To advance from Phase 1 to Phase 2 of the plan, a region must meet each of the four metrics:
• Have a decreasing trend of at least 10% in the two-week rate of covid-19 cases per 100,000 people;
• Have a decreasing trend of at least 10% in the two week rate of new covid-19 hospital admission rates per 100,000 people;
• Have a total ICU occupancy rate — which includes both covid and non-covid patients — of less than 90%;
• Have a covid-19 test positivity rate of less than 10%.
The state Department of Health announced that all regions would begin in Phase 1 of the plan on Jan. 8, as no region had met all four of the aforementioned metrics.
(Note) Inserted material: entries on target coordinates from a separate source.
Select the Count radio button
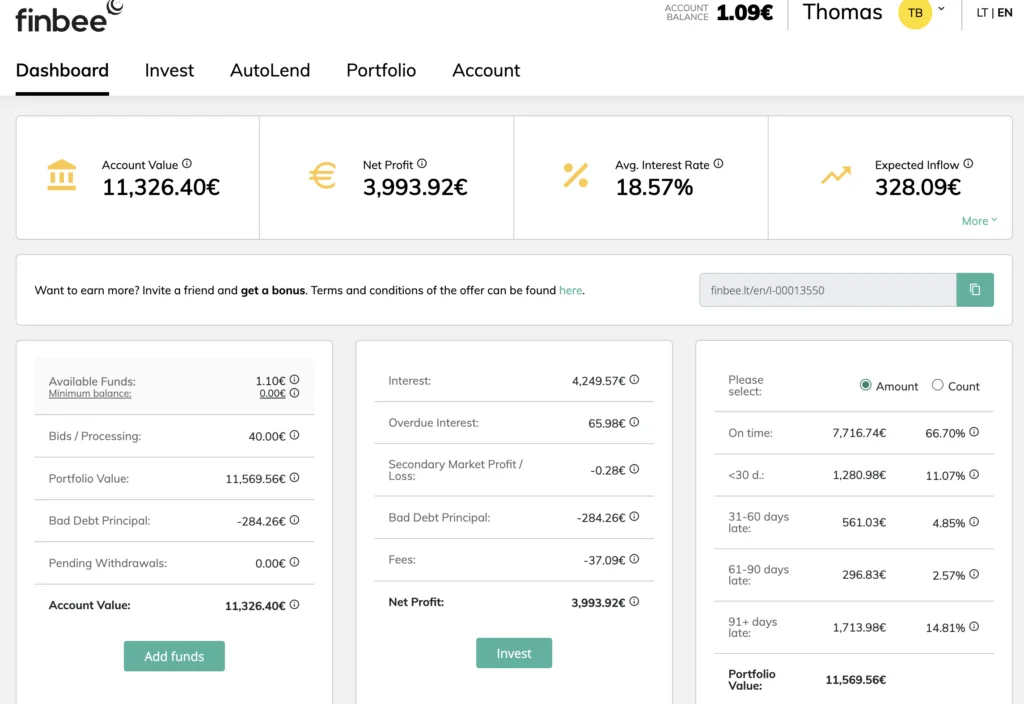Screen dimensions: 1024x704 pyautogui.click(x=937, y=385)
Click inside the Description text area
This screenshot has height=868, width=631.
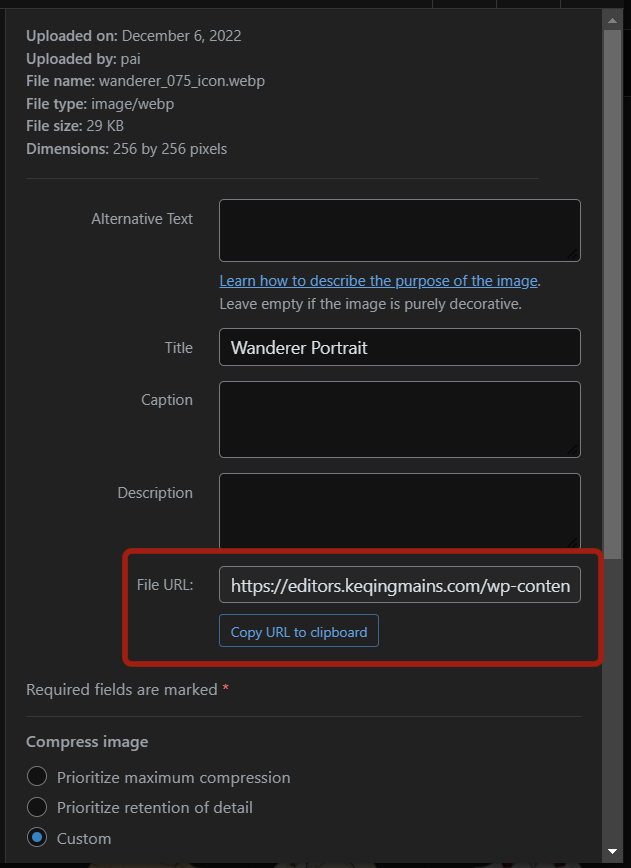coord(399,510)
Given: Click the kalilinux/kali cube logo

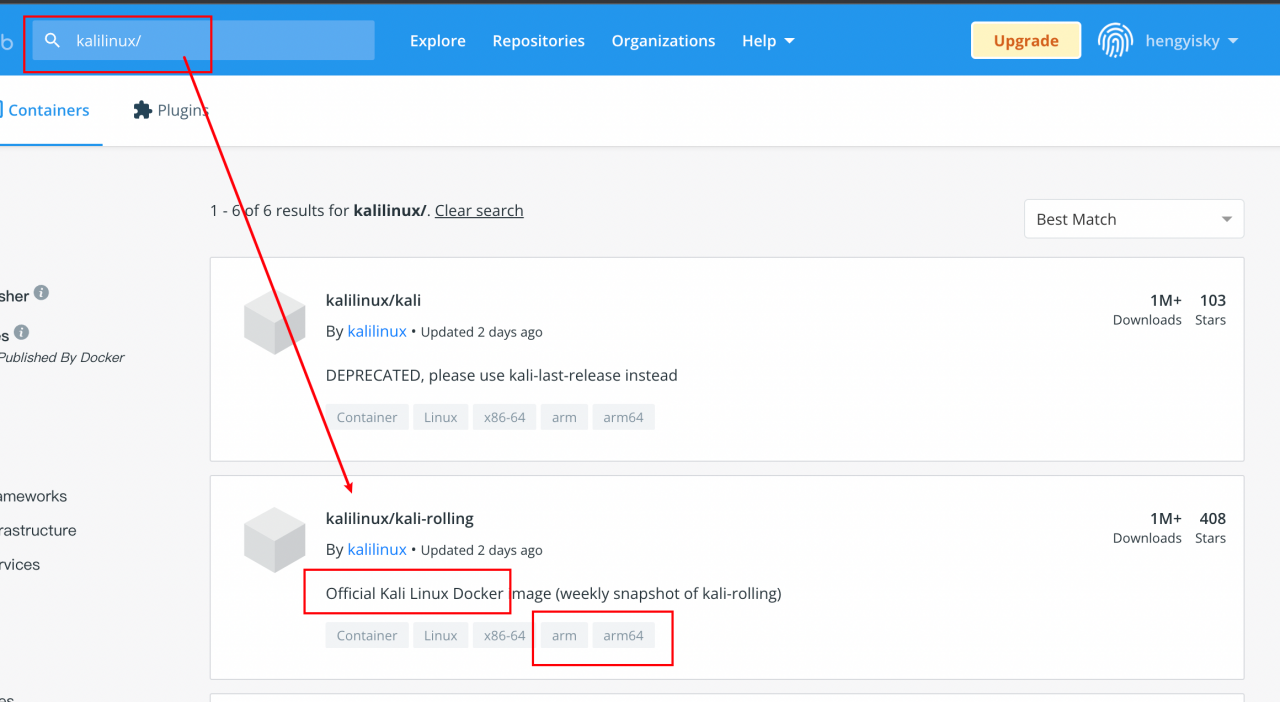Looking at the screenshot, I should point(274,322).
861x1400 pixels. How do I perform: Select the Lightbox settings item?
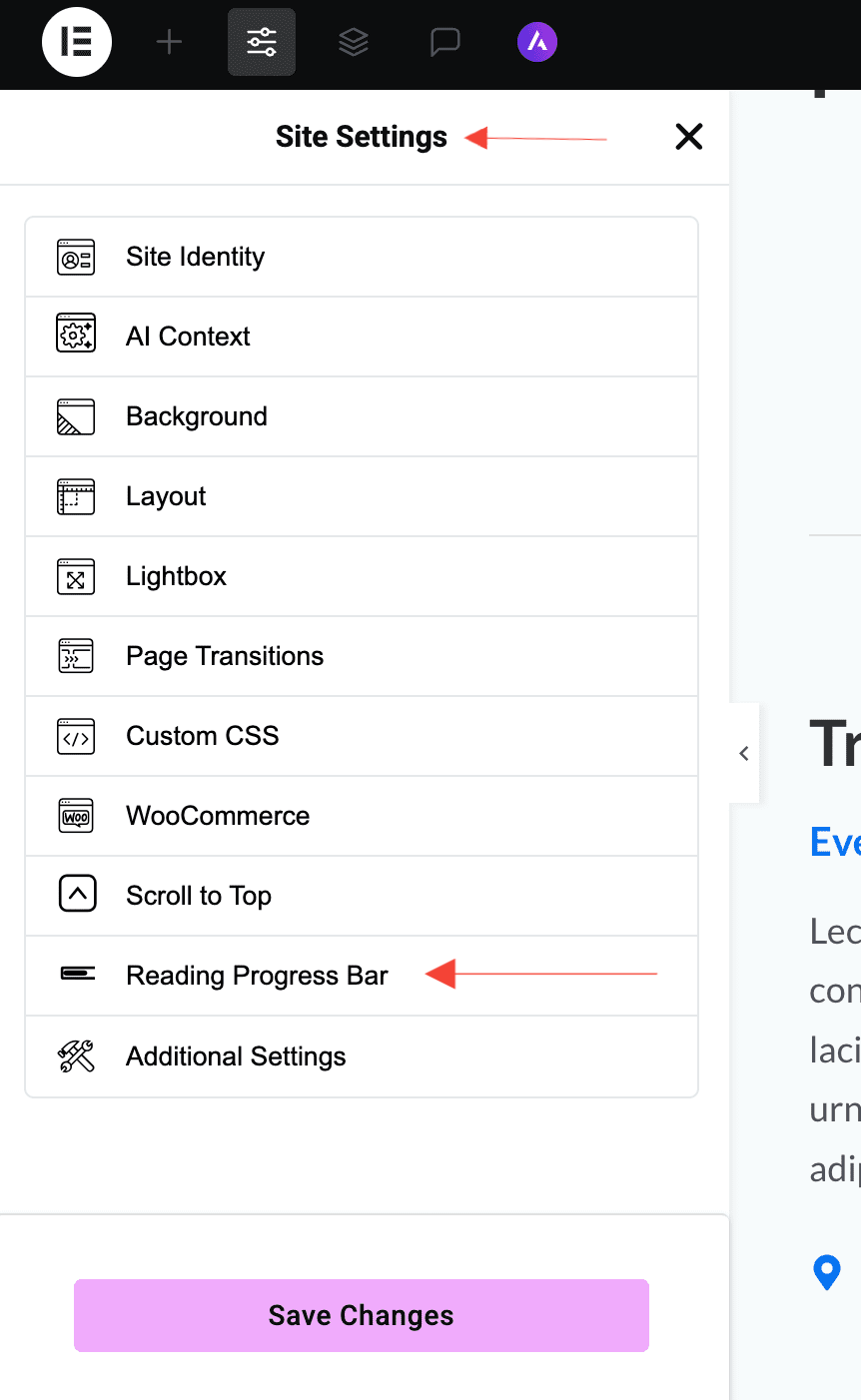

The West region had just a 1% decrease of new covid-19 cases (the smallest decrease of any of the regions); had a 3% increase of new covid-19 hospital admissions; and had a covid-19 test positivity rate of 10%. The only metric the region met is having a total ICU occupancy rate of 86%.
Phase 1 prohibits indoor dining and indoor social gatherings, and puts a 25% indoor capacity limit on grocery and retail stores, personal services and religious gatherings. Outdoor social gatherings are limited to a maximum of 10 people from outside households, and limited to two households, and outdoor dining is limited to a maximum of six people per table, limited to two households per table.
Phase 2 allows for indoor dining to be open at a 25% capacity, as well as indoor social gatherings with a maximum of five people from two different households. Retail stores, personal services and religious gatherings remain capped at 25% of indoor capacity. Indoor recreation — such as gyms and fitness centers — is also capped at 25%, as are indoor entertainment venues such as theaters, museums, casinos and bowling alleys.